Ohio State Defense vs. Iowa Offense: Drew Tate is a good quarterback. In 2004 he shredded the Buckeyes secondary for 331 yards, but remember what I said, that was a different Iowa offense and a different Ohio State defense. Tate actually had receivers on that team that could catch the ball and everything! Now he finds himself on an island, forced to play the "dink and dunk" game with his running back and tight end.
The Iowa offensive line is vulnerable up the middle, just like the Cincinnati line that Quinn Pitcock absolutely ruined en route to a three sack game (with two others that were missed). Tate is fast enough to escape and run around, but not if the ends are providing any type of containment.
The Ohio State run defense looked very good against Penn State through three quarters last week, allowing just 65 yards in the first 45 minutes to a good back. The run defense is improving every week and maybe this will be the week that they finally break through and get some national respect. If the front seven can stop the run, this game will not even be close.
Don't be surprised if....
1.) Iowa is held to single digits (pre trash time).
2.) The Ohio State rush defense becomes the talk of the College Gameday wrap show.
3.) The Buckeyes have a double digit lead in the first quarter.
4.) The defensive line (Pitcock and Patterson specifically) has a monster game. (it is important to note that if defensive tackles are making any tackles, that is a monster game).
5.) Drew Tate is statistically unimpressive, he has NO ONE to throw to.
If I were a betting man ...
I was bailed out last week by a couple of late interceptions, but you know what, it is better to be on this side of the cover. I absolutely love the Buckeyes -6.5 in this one. I may have even taken them at -16.5. This game will be nowhere near as close as the pundits would have you believe. I am seriously starting to believe that there is a conspiracy in the media to try to make these games seem closer than they really are to improve ratings.

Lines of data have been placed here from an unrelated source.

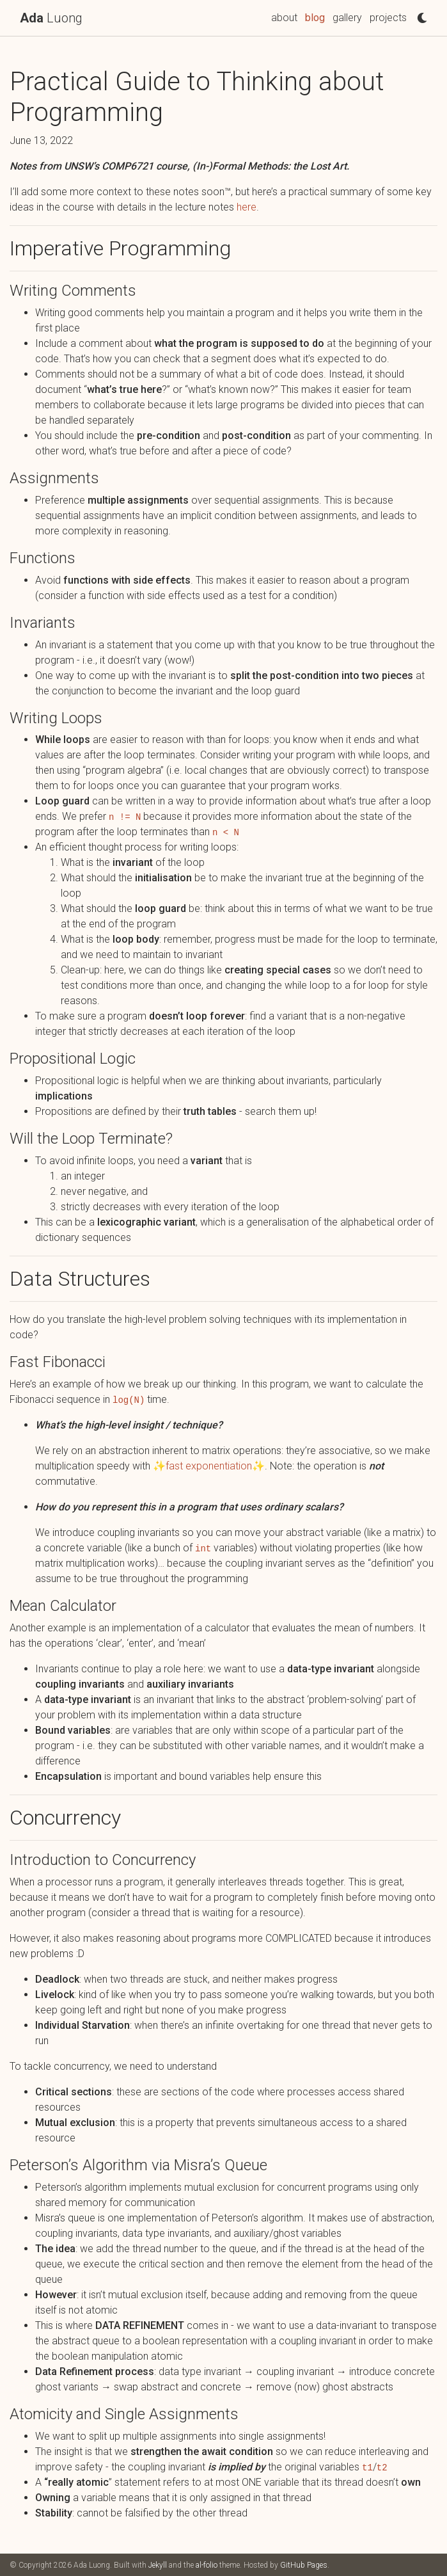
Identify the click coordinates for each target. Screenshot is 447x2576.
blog (315, 18)
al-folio (206, 2565)
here (246, 207)
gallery (347, 18)
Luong (51, 18)
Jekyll (157, 2565)
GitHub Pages (303, 2565)
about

If you are hell bent on taking Iowa, I will give you one last piece of advice, look at how bad Iowa's schedule has been to this point. None of those teams has come close to preparing them for a good team and frankly, Iowa has not looked good in dispensing of their poor competition. The best team they have played to date is Iowa State, a team that they trailed 14-3 just before the half. That same Iowa State team was pounded one week later by the Texas team that Ohio State decisively beat in Austin. I hate to try to extrapolate too much from one game, but it is pretty clear that Iowa is struggling with mediocre teams at home and on the road.